*** Provided data ***

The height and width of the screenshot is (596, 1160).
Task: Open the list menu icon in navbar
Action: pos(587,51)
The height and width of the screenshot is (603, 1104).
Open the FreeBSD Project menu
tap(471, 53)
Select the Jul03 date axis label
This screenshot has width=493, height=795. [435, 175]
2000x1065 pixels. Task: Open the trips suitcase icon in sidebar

*** End of Provided data ***
*** Provided data ***

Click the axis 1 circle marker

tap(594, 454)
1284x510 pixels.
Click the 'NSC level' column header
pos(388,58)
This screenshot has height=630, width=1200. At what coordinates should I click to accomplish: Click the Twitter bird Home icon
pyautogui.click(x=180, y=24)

*** End of Provided data ***

▸ What is needed: Reproduce only the lines above spanning from the line containing "The height and width of the screenshot is (603, 1104)." through the line containing "2000x1065 pixels. Task: Open", word for word.

▸ Your response:
The height and width of the screenshot is (603, 1104).
Open the FreeBSD Project menu
tap(471, 53)
Select the Jul03 date axis label
This screenshot has width=493, height=795. [435, 175]
2000x1065 pixels. Task: Open the trips suitcase icon in sidebar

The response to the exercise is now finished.